DATASET =>
⁂
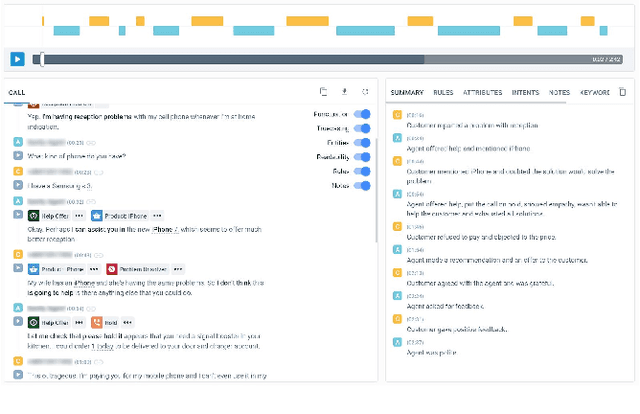Toggle the Punctuation switch

coord(363,114)
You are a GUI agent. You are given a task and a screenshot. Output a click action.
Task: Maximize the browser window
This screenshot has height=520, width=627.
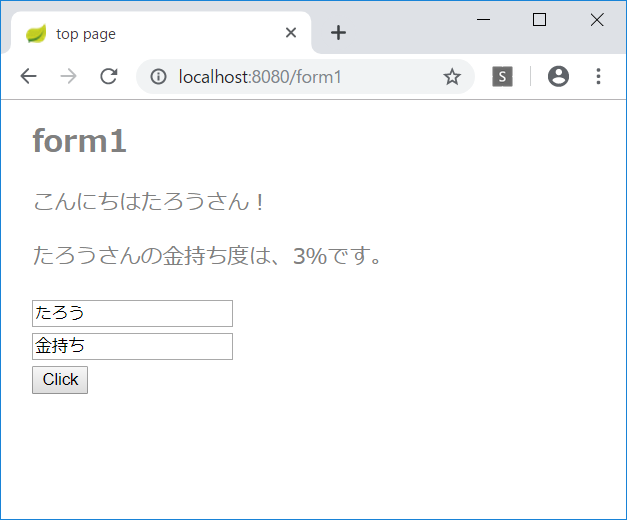point(540,20)
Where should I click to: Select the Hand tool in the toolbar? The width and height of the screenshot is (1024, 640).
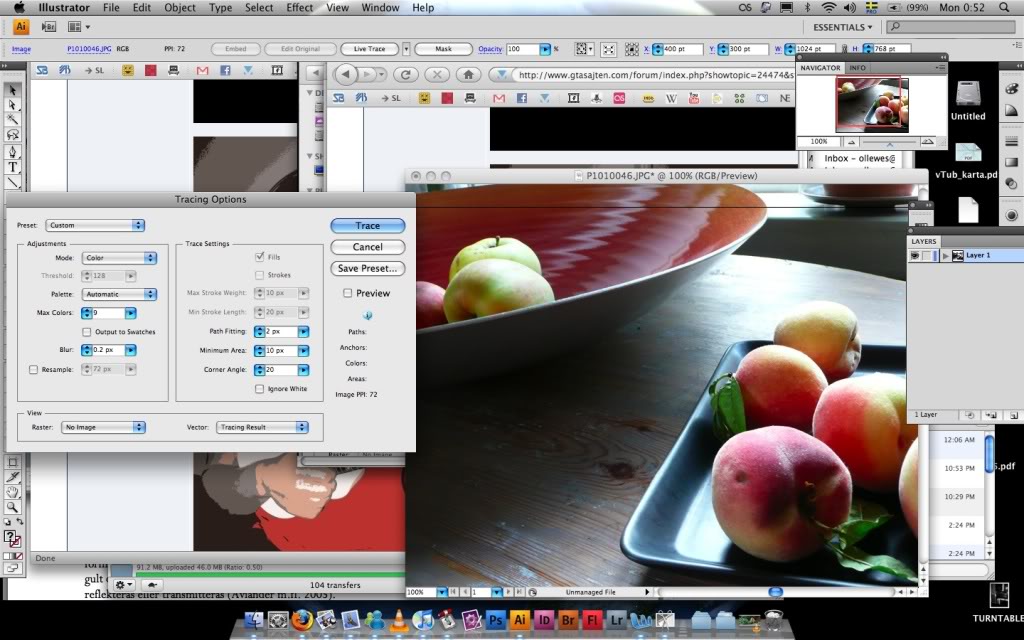(x=12, y=489)
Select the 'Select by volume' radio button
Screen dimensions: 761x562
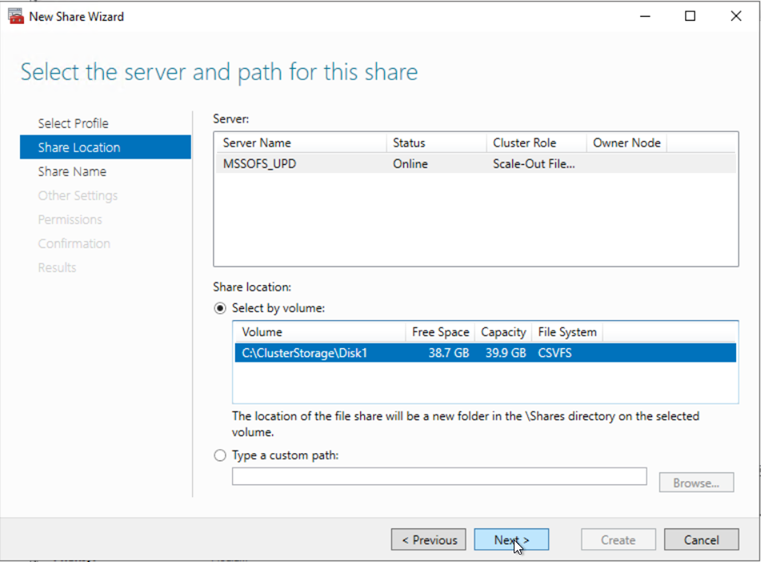click(x=221, y=308)
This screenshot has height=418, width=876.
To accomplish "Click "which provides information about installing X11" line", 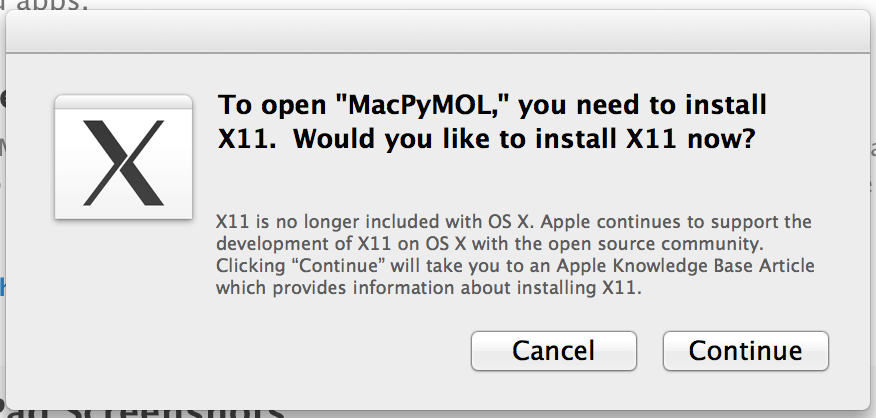I will [x=429, y=288].
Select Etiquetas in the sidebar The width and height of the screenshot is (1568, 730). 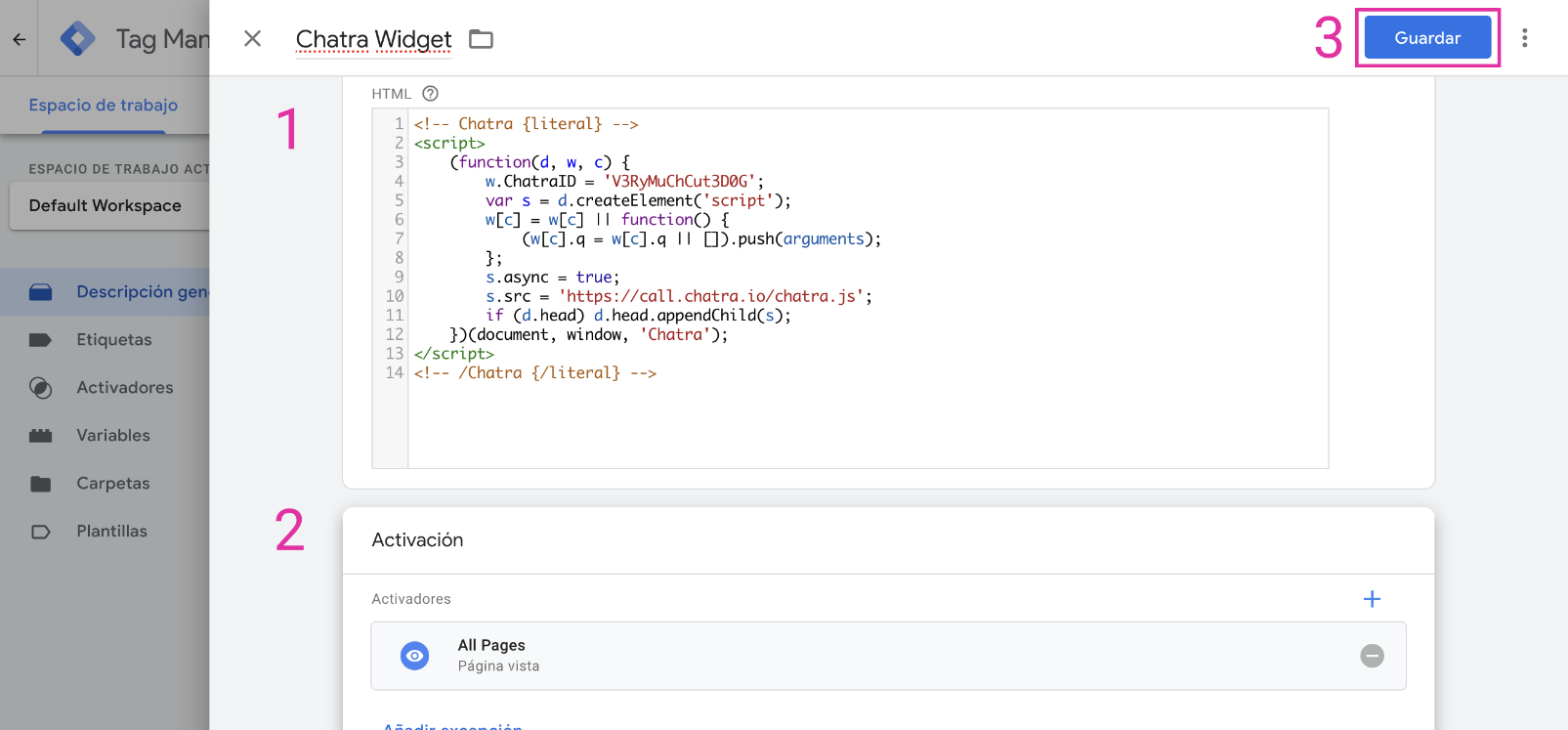tap(114, 340)
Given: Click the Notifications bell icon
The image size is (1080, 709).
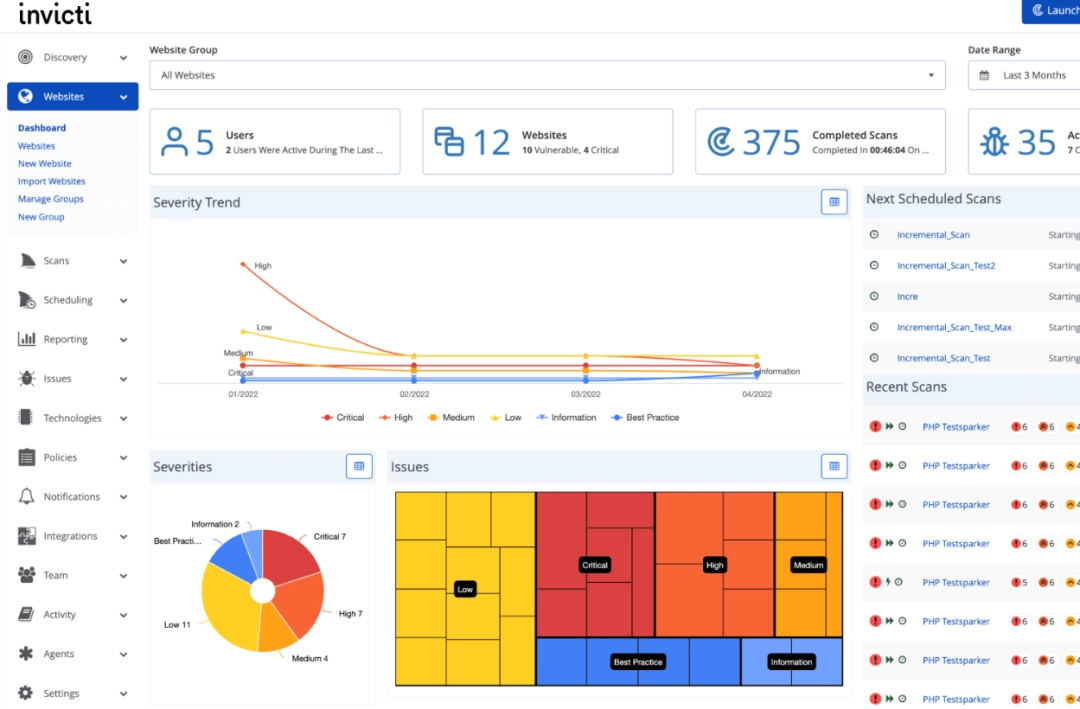Looking at the screenshot, I should click(27, 497).
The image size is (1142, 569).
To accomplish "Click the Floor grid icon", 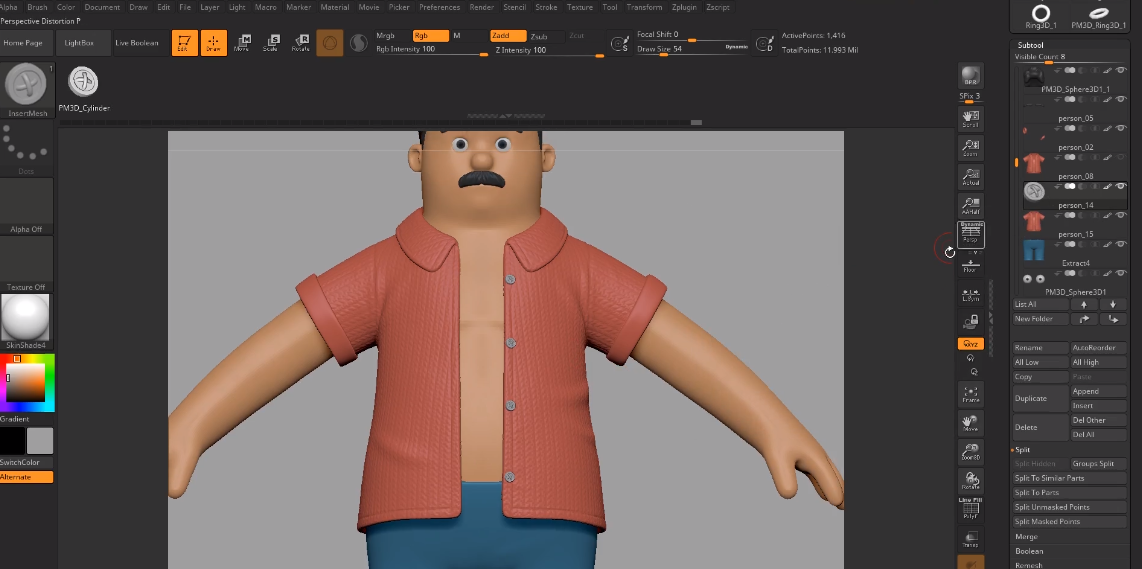I will 970,265.
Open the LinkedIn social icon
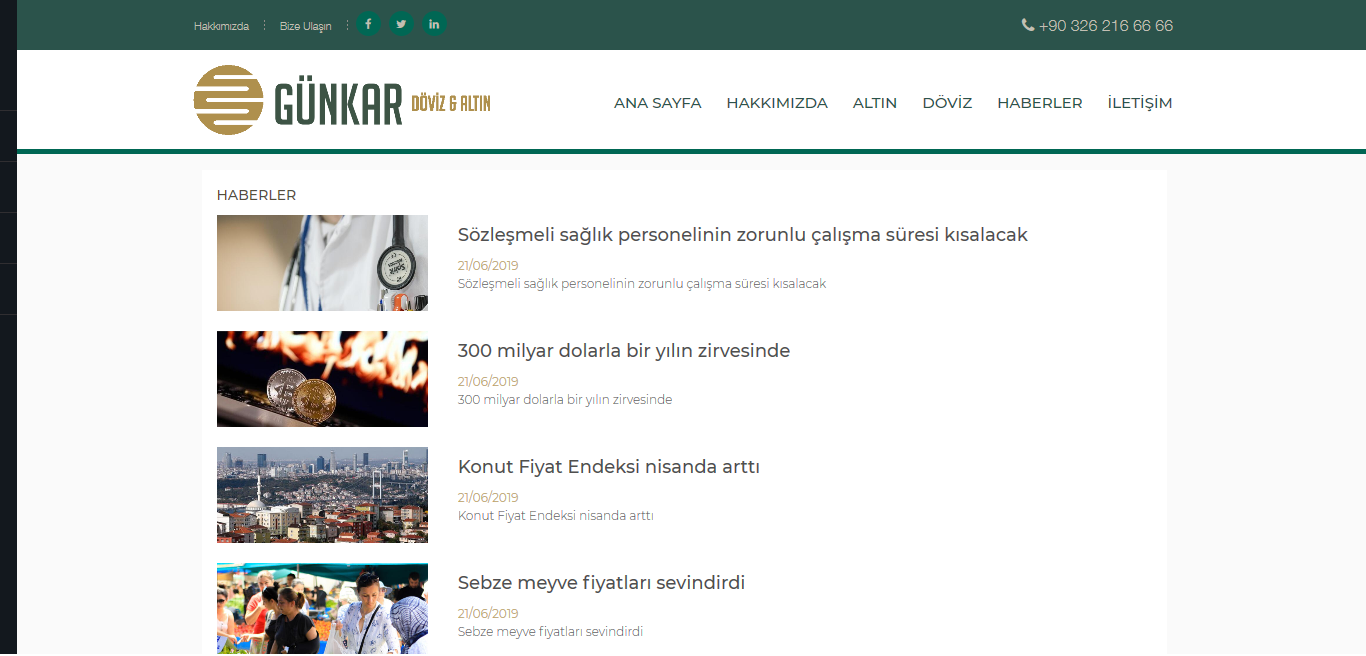This screenshot has height=656, width=1366. tap(434, 24)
⁂
WHAT YOU SHOULD DO => Only the lines above from the one containing "You are a GUI" through the one containing "This screenshot has height=418, width=876." should be returned, verbatim and inclusive, with pictures excluded.

ANSWER BOX =>
You are a GUI agent. You are given a task and a screenshot. Output a click action.
Task: Maximize the browser window
This screenshot has height=520, width=627.
point(540,20)
Where should I click to: Select the Hand tool in the toolbar? The width and height of the screenshot is (1024, 640).
(x=12, y=489)
Select the 'Select by volume' radio button
Screen dimensions: 761x562
click(x=221, y=308)
This screenshot has height=418, width=876.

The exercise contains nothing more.